──────── AVAILABLE DATA

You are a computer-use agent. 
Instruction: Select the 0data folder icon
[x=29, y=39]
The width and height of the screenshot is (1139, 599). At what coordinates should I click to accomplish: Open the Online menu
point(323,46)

────────────────

■ **TASK BRIEF**
Word for word, transcribe the data shown above.

■ **EXERCISE SOLUTION**
You are a computer-use agent. 
Instruction: Select the 0data folder icon
[x=29, y=39]
The width and height of the screenshot is (1139, 599). At what coordinates should I click to accomplish: Open the Online menu
point(323,46)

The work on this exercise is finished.